Clickjacking is one of the malicious attacks used against people on the web. Back in 2009 Microsoft came out with a new measure in IE8 to fight against clickjacking that’s since been adopted by Firefox, Chrome, Safari, Opera, and others. This is through servers setting a http header of X-Frame-Options and browsers following the settings.

While The security conscious players like Google, Microsoft, Dropbox, Stackoverflow, Apple, and many others have all implemented this in appropriate places, many of the sites we regularly visit have not yet done so. Some sites not implementing frame protections include drupal.org, wordpress.com (though Wordpress itself has it for login and admin pages), reddit, Evernote, and many others. Since Drupal doesn’t have support by default for X-Frame-Options I assume most Drupal sites have not yet implemented this.

If you are interested in learning how to implement X-Frame-Options keep reading as we’ll dive into a few ways to do this.

The Basics

A great place to learn the basics is on the Mozilla Developer page about X-Frame-Options. For the purposes here we’ll only look into the options that have wide adoption. These are:

  • DENY: When the X-Frame-Options http header is set to this value a page can never be embedded in a frame/iframe.
  • SAMEORIGIN: In this case only the originating domain can embed pages in a frame/iframe. This is specific to a domain including the subdomain. Pages on foo.example.com cannot embed pages from bar.example.com if this value is used.

Apache Setup

Apache can be setup to use one of these values by default. If mod_headers is installed than this setting can be used:

Header always append X-Frame-Options SAMEORIGIN

Nginx Setup

For nginx in the server or location configuration you can use something like:

add_header X-Frame-Options SAMEORIGIN;

In PHP

In any PHP application the header can be set before page content is sent. This is done using the header function.
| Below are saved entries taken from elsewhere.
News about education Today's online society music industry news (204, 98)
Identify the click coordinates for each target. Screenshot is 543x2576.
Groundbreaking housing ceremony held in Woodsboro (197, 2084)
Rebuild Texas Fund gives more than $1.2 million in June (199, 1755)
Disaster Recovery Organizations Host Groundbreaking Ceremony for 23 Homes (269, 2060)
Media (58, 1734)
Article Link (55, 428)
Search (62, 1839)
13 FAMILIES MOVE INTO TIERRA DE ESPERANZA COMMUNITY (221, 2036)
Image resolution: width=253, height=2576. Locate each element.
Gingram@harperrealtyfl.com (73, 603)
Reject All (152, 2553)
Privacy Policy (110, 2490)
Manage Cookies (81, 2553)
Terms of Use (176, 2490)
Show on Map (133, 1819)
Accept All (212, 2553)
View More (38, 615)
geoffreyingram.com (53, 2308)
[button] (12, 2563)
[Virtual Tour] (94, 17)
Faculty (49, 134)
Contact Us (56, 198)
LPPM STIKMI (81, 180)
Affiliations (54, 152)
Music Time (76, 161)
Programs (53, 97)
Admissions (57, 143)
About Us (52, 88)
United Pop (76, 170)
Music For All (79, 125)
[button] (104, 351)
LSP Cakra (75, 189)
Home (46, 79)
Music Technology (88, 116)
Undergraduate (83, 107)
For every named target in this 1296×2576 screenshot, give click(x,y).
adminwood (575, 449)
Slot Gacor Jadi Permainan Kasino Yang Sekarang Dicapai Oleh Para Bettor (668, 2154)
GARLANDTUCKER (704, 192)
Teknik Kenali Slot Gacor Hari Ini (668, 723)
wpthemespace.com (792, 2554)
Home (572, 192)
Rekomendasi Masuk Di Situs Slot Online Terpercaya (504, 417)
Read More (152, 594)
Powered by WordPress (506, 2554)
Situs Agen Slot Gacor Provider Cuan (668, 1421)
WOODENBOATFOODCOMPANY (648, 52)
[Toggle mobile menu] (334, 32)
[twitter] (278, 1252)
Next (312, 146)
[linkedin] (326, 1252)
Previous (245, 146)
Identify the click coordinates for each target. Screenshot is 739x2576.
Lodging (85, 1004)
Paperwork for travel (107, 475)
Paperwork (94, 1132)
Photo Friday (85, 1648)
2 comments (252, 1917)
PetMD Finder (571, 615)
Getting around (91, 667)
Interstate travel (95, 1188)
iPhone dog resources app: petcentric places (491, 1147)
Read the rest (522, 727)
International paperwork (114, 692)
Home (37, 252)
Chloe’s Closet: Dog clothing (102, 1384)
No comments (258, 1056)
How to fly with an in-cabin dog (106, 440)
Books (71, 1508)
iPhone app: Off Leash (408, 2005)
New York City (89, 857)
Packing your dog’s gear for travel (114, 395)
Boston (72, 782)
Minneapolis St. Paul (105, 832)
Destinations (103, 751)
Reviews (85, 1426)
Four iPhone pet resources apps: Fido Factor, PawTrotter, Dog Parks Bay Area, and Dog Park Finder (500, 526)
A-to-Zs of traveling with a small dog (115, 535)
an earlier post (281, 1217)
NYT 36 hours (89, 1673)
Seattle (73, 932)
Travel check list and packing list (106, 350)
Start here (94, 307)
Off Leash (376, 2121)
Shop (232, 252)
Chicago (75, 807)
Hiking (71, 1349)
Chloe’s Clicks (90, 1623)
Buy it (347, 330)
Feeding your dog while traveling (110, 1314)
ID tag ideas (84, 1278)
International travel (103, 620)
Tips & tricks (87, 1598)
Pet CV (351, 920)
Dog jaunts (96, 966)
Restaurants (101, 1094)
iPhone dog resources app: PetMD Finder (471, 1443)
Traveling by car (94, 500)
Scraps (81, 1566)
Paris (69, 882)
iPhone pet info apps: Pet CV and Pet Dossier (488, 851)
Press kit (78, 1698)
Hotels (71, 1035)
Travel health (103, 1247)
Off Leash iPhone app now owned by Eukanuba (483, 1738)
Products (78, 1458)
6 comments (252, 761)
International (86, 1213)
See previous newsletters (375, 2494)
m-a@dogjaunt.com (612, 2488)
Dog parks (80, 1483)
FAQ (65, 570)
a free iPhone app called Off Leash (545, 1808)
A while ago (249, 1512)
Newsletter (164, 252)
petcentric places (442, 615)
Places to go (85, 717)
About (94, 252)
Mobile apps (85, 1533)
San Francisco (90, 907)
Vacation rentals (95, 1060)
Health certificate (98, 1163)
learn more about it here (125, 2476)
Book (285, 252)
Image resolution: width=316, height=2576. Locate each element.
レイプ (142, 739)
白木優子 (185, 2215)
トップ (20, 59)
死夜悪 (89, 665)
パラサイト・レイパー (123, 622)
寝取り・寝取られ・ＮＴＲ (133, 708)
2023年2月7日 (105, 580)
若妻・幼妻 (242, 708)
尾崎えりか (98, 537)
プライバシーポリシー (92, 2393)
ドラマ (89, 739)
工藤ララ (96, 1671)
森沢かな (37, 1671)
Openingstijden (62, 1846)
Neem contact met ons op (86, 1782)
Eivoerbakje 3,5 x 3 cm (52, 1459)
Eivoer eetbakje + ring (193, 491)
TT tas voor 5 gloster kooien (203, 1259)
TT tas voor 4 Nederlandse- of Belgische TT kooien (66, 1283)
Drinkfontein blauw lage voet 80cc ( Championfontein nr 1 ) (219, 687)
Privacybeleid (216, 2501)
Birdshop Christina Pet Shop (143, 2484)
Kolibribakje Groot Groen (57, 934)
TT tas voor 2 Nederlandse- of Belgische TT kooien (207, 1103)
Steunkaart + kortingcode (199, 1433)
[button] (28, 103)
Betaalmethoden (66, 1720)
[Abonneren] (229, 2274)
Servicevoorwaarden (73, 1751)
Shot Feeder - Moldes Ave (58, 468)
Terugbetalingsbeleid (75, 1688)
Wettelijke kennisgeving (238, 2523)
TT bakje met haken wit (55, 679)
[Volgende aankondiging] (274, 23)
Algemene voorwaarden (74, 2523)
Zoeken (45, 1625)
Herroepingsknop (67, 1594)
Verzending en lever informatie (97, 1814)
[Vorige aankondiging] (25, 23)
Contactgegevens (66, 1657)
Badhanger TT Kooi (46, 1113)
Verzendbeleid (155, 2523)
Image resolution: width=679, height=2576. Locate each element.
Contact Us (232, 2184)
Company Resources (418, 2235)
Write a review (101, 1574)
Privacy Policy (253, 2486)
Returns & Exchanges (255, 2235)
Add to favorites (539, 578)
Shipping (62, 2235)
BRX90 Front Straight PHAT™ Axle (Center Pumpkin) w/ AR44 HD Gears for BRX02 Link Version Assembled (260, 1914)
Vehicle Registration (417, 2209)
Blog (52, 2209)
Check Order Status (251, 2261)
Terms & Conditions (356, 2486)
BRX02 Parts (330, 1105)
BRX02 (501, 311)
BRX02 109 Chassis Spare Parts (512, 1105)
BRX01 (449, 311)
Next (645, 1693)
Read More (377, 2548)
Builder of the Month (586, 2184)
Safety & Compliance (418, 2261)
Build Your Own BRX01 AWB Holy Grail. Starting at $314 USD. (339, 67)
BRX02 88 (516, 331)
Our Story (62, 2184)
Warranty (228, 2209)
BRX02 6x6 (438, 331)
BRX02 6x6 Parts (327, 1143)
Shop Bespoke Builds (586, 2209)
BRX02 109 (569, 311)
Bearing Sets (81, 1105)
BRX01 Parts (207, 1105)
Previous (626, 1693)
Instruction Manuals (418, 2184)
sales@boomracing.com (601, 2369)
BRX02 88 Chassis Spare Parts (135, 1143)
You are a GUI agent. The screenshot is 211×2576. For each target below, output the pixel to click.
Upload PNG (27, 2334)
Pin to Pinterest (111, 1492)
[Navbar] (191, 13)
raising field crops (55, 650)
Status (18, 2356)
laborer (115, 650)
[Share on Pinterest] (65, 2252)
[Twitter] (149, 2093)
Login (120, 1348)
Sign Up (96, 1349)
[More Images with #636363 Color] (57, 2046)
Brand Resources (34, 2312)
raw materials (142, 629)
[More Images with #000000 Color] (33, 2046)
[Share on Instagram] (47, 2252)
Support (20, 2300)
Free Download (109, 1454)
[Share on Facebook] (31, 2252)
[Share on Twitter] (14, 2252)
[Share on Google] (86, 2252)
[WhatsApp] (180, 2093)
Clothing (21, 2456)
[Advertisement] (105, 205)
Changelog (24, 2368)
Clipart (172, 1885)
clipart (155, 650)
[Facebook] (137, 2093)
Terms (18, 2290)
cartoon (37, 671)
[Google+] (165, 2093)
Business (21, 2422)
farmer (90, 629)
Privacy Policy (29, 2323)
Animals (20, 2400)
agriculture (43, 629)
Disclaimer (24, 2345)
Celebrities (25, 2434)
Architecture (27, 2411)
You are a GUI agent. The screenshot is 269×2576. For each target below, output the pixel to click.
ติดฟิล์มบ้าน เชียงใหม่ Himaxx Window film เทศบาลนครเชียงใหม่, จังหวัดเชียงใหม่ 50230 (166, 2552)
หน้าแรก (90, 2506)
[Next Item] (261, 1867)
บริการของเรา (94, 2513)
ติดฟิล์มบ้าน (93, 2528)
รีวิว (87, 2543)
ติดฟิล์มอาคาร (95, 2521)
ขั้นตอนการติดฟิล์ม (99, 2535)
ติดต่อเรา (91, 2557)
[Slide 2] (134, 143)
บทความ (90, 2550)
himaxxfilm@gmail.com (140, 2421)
header('X-Frame-Options: SAMEORIGIN');

Drupal

I want to touch on Drupal for a moment because it’s the second most widely used CMS. I would talk about Wordpress, but they already covered their basis on this. Drupal has a custom way to deal with headers through the use of drupal_add_http_header. Using this function you could do:

drupal_add_http_header('X-Frame-Options', 'SAMEORIGIN');

This could be used for specific paths or site wide. If you are using the Overlay module you’ll want to use SAMEORIGIN rather than DENY or the overlay will not work.

Alternately, the module seckit provides some security options including this one. I have not used this module and make sure you thoroughly check it out before using it.